- [GIVEN RECORDS]
======
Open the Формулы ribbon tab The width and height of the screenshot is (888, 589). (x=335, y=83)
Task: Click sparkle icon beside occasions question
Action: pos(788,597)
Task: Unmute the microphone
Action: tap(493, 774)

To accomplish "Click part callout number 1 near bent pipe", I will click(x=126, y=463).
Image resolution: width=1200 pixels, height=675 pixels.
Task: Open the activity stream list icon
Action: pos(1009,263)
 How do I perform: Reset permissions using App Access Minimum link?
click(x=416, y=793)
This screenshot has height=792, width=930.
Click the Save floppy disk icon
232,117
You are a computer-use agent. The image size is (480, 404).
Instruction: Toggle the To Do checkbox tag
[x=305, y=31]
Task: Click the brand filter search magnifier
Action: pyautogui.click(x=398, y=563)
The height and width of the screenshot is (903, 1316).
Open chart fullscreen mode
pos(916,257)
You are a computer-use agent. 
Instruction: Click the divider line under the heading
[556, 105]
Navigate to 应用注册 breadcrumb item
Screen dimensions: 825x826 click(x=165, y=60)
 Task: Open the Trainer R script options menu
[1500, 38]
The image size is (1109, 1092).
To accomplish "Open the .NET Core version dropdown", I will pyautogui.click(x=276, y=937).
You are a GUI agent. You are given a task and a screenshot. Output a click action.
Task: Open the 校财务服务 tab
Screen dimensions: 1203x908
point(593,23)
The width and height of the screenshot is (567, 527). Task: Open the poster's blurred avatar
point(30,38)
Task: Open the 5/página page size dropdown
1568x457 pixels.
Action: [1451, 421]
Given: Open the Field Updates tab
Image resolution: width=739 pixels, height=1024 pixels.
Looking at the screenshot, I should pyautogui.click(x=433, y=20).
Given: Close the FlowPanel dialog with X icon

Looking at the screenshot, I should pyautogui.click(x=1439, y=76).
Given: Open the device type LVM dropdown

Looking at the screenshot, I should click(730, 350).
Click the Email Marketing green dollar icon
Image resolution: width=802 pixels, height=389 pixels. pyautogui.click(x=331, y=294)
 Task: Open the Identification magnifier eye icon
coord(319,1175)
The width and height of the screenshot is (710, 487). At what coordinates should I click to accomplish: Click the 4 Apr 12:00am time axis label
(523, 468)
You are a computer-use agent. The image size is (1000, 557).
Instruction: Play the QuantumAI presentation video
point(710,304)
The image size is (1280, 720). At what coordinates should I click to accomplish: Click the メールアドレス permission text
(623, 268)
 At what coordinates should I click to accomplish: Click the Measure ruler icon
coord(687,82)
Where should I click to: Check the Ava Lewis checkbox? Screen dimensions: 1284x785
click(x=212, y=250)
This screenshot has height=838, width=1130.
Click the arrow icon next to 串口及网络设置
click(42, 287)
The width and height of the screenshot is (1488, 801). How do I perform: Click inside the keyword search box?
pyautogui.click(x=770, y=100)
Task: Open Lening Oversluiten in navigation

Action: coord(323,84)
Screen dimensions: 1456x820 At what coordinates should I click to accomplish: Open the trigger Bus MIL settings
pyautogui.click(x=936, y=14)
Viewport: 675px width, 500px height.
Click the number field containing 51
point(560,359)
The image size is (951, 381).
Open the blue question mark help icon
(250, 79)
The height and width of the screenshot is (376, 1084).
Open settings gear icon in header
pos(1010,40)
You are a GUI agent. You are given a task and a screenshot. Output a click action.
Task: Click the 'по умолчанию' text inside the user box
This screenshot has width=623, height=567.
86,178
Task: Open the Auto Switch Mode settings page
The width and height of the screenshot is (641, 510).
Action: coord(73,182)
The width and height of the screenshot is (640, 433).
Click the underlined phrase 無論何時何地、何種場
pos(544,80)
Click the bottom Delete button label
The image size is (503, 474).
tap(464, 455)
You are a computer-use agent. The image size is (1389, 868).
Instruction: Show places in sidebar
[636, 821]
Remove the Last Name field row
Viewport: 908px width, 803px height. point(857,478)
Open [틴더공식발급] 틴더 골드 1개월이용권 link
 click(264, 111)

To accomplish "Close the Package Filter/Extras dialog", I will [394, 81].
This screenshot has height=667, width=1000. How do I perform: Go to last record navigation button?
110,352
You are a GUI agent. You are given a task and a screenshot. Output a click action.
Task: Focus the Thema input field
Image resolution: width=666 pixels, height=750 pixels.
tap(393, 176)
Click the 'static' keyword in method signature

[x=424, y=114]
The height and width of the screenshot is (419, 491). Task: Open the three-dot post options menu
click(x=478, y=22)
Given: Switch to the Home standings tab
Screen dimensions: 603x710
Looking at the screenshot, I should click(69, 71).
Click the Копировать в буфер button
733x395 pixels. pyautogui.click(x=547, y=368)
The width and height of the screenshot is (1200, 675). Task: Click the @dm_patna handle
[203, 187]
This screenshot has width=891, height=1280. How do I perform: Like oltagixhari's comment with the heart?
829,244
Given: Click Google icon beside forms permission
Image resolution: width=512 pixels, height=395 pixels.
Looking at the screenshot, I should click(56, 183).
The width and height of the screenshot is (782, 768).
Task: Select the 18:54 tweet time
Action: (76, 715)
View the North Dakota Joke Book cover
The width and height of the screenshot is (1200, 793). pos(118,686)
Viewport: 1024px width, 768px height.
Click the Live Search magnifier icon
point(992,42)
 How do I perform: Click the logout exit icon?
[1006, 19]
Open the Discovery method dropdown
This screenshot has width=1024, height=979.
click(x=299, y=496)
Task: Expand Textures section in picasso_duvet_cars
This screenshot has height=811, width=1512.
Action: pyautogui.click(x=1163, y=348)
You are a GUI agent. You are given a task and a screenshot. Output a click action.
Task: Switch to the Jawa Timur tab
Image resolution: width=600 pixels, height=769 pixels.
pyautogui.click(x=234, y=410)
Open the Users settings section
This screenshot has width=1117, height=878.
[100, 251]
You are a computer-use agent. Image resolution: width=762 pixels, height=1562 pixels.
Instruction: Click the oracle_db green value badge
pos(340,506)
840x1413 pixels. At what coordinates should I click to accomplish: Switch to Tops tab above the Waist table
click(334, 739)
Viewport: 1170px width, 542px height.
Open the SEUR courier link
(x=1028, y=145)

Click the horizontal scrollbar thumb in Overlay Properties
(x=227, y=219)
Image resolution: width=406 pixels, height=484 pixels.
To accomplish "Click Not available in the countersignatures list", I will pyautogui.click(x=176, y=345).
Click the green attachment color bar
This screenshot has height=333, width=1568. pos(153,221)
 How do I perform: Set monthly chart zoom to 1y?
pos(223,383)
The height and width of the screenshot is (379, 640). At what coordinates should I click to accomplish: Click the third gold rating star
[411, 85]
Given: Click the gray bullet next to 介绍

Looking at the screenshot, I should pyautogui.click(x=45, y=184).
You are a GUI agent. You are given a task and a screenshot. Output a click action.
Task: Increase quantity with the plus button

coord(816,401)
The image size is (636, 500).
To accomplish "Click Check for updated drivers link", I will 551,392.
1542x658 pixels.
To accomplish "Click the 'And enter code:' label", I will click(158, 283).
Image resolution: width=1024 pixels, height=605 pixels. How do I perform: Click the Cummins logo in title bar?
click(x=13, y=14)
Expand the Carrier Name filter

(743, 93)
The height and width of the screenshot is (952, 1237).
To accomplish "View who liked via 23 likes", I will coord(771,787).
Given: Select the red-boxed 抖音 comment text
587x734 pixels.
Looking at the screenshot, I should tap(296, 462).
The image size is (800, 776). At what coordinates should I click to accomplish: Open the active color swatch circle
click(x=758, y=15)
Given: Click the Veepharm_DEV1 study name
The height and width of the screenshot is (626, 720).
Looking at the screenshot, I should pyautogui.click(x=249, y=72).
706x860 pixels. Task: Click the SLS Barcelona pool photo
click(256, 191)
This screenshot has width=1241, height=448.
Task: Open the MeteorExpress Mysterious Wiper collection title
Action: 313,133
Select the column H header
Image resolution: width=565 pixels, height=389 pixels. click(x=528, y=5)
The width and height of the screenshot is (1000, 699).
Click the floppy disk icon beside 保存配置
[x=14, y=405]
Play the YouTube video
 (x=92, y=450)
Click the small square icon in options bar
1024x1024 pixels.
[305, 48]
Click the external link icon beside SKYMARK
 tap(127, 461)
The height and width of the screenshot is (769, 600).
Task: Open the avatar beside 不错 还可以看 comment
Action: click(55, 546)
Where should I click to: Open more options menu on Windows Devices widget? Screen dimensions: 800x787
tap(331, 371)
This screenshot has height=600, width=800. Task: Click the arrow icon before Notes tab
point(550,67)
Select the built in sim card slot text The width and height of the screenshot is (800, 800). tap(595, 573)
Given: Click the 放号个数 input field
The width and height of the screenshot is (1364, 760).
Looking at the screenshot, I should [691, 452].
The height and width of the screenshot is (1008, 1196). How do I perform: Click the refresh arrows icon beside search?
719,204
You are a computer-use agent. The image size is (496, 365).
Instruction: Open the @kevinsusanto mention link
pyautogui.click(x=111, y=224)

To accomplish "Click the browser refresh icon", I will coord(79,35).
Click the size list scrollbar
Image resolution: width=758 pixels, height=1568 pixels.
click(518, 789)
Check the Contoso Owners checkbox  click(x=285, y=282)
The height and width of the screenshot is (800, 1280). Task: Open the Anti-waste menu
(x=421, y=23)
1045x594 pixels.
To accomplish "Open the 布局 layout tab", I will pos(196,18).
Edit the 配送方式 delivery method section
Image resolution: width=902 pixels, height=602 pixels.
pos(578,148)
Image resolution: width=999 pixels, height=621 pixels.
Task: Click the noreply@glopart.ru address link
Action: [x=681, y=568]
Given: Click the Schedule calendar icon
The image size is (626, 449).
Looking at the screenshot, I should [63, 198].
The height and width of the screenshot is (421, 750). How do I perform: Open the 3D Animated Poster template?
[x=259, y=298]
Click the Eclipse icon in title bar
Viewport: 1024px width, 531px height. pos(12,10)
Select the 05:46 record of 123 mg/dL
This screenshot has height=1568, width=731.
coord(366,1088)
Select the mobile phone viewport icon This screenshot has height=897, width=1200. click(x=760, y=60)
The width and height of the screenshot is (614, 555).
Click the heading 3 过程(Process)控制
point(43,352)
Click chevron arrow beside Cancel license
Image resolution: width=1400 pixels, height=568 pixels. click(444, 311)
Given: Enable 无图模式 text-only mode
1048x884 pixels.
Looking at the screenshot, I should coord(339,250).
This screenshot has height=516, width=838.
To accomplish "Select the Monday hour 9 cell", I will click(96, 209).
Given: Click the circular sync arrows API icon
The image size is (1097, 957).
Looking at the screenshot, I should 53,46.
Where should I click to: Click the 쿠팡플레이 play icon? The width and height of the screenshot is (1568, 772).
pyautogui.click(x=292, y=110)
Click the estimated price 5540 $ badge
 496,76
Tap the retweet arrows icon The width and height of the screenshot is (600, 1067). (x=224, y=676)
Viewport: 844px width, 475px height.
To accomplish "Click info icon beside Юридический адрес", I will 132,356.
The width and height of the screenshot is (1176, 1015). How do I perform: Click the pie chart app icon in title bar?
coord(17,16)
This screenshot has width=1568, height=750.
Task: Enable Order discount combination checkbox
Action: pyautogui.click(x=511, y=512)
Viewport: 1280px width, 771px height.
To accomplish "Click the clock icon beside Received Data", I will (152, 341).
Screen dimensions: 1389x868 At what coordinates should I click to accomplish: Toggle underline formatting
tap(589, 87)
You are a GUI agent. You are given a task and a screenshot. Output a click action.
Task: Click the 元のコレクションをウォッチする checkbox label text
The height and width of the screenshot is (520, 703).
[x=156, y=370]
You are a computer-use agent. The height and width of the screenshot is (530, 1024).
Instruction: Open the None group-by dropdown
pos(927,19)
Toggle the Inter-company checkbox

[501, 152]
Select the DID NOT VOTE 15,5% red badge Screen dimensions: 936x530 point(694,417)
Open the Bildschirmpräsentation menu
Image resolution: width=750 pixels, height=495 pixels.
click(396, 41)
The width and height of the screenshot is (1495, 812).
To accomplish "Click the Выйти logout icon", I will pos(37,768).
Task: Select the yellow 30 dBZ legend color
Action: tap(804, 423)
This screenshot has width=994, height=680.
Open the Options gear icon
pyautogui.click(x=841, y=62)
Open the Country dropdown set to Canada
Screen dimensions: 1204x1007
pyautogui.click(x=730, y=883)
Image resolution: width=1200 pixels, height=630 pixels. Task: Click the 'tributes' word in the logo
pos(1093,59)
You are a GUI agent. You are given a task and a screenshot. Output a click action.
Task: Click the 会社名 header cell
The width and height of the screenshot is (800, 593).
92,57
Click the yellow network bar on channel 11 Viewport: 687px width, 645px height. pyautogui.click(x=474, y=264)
======
- [WORK INSTRUCTION]
Find out how many lines of the listing above include the word "input", and give that number alone.

- [WRITTEN SOLUTION]
2